== Exercise ==
Transcribe all of the records exactly, leaving every line as it is.

*** Opening of Source records ***

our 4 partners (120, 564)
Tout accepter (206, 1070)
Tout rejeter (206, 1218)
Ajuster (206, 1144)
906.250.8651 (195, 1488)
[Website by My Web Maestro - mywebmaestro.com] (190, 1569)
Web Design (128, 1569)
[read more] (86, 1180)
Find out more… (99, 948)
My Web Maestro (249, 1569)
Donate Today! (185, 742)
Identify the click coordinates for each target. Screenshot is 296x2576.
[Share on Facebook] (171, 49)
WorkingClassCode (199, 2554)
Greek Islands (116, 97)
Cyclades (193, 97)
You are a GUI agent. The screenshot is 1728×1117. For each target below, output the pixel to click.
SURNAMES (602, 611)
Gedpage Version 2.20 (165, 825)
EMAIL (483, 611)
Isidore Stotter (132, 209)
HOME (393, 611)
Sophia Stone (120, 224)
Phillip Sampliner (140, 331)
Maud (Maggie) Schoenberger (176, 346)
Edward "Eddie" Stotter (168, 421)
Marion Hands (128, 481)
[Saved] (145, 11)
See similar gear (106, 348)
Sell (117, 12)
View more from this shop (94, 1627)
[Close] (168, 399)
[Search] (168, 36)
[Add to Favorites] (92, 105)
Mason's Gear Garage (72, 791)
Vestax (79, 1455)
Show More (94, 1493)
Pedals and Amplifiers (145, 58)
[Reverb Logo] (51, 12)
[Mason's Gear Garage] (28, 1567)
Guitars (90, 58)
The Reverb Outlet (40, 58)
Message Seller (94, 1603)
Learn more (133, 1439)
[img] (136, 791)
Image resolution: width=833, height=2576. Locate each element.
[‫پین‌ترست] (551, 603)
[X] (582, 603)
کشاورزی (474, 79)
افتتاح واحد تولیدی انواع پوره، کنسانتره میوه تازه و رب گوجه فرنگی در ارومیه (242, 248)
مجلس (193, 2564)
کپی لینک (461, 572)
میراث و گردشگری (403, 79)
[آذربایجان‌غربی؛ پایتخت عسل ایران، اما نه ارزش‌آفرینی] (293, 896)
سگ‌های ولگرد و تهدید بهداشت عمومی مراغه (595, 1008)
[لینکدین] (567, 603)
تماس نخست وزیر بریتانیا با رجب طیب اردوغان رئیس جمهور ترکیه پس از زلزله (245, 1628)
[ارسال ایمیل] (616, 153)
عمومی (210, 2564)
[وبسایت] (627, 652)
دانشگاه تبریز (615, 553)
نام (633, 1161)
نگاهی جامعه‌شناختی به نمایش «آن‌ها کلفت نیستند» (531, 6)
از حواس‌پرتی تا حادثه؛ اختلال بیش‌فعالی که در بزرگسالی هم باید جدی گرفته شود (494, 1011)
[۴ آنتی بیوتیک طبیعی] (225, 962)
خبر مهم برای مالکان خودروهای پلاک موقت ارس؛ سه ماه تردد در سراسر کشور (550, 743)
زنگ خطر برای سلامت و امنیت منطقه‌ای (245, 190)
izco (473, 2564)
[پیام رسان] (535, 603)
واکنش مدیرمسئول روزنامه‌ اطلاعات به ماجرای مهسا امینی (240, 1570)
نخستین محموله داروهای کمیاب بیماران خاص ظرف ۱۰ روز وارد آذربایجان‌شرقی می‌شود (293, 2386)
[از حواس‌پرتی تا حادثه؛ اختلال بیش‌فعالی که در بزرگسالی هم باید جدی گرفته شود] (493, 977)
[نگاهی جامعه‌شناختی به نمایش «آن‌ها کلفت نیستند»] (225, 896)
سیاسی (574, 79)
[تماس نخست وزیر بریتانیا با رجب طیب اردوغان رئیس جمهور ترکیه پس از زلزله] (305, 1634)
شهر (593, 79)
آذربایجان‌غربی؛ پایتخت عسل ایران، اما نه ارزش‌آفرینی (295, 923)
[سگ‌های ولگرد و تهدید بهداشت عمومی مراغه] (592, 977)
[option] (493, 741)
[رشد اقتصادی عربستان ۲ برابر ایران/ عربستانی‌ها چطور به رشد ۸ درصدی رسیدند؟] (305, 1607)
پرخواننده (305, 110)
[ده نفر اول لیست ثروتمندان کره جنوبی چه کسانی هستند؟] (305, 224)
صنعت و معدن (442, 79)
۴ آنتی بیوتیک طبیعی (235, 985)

*** Close of Source records ***

== Task answer ==
our 4 partners (120, 564)
Tout accepter (206, 1070)
Tout rejeter (206, 1218)
Ajuster (206, 1144)
906.250.8651 (195, 1488)
[Website by My Web Maestro - mywebmaestro.com] (190, 1569)
Web Design (128, 1569)
[read more] (86, 1180)
Find out more… (99, 948)
My Web Maestro (249, 1569)
Donate Today! (185, 742)
Identify the click coordinates for each target. Screenshot is 296x2576.
[Share on Facebook] (171, 49)
WorkingClassCode (199, 2554)
Greek Islands (116, 97)
Cyclades (193, 97)
You are a GUI agent. The screenshot is 1728×1117. For each target below, output the pixel to click.
SURNAMES (602, 611)
Gedpage Version 2.20 (165, 825)
EMAIL (483, 611)
Isidore Stotter (132, 209)
HOME (393, 611)
Sophia Stone (120, 224)
Phillip Sampliner (140, 331)
Maud (Maggie) Schoenberger (176, 346)
Edward "Eddie" Stotter (168, 421)
Marion Hands (128, 481)
[Saved] (145, 11)
See similar gear (106, 348)
Sell (117, 12)
View more from this shop (94, 1627)
[Close] (168, 399)
[Search] (168, 36)
[Add to Favorites] (92, 105)
Mason's Gear Garage (72, 791)
Vestax (79, 1455)
Show More (94, 1493)
Pedals and Amplifiers (145, 58)
[Reverb Logo] (51, 12)
[Mason's Gear Garage] (28, 1567)
Guitars (90, 58)
The Reverb Outlet (40, 58)
Message Seller (94, 1603)
Learn more (133, 1439)
[img] (136, 791)
Image resolution: width=833, height=2576. Locate each element.
[‫پین‌ترست] (551, 603)
[X] (582, 603)
کشاورزی (474, 79)
افتتاح واحد تولیدی انواع پوره، کنسانتره میوه تازه و رب گوجه فرنگی در ارومیه (242, 248)
مجلس (193, 2564)
کپی لینک (461, 572)
میراث و گردشگری (403, 79)
[آذربایجان‌غربی؛ پایتخت عسل ایران، اما نه ارزش‌آفرینی] (293, 896)
سگ‌های ولگرد و تهدید بهداشت عمومی مراغه (595, 1008)
[لینکدین] (567, 603)
تماس نخست وزیر بریتانیا با رجب طیب اردوغان رئیس جمهور ترکیه پس از زلزله (245, 1628)
[ارسال ایمیل] (616, 153)
عمومی (210, 2564)
[وبسایت] (627, 652)
دانشگاه تبریز (615, 553)
نام (633, 1161)
نگاهی جامعه‌شناختی به نمایش «آن‌ها کلفت نیستند» (531, 6)
از حواس‌پرتی تا حادثه؛ اختلال بیش‌فعالی که در بزرگسالی هم باید جدی گرفته شود (494, 1011)
[۴ آنتی بیوتیک طبیعی] (225, 962)
خبر مهم برای مالکان خودروهای پلاک موقت ارس؛ سه ماه تردد در سراسر کشور (550, 743)
زنگ خطر برای سلامت و امنیت منطقه‌ای (245, 190)
izco (473, 2564)
[پیام رسان] (535, 603)
واکنش مدیرمسئول روزنامه‌ اطلاعات به ماجرای مهسا امینی (240, 1570)
نخستین محموله داروهای کمیاب بیماران خاص ظرف ۱۰ روز وارد آذربایجان‌شرقی می‌شود (293, 2386)
[از حواس‌پرتی تا حادثه؛ اختلال بیش‌فعالی که در بزرگسالی هم باید جدی گرفته شود] (493, 977)
[نگاهی جامعه‌شناختی به نمایش «آن‌ها کلفت نیستند»] (225, 896)
سیاسی (574, 79)
[تماس نخست وزیر بریتانیا با رجب طیب اردوغان رئیس جمهور ترکیه پس از زلزله] (305, 1634)
شهر (593, 79)
آذربایجان‌غربی؛ پایتخت عسل ایران، اما نه ارزش‌آفرینی (295, 923)
[سگ‌های ولگرد و تهدید بهداشت عمومی مراغه] (592, 977)
[option] (493, 741)
[رشد اقتصادی عربستان ۲ برابر ایران/ عربستانی‌ها چطور به رشد ۸ درصدی رسیدند؟] (305, 1607)
پرخواننده (305, 110)
[ده نفر اول لیست ثروتمندان کره جنوبی چه کسانی هستند؟] (305, 224)
صنعت و معدن (442, 79)
۴ آنتی بیوتیک طبیعی (235, 985)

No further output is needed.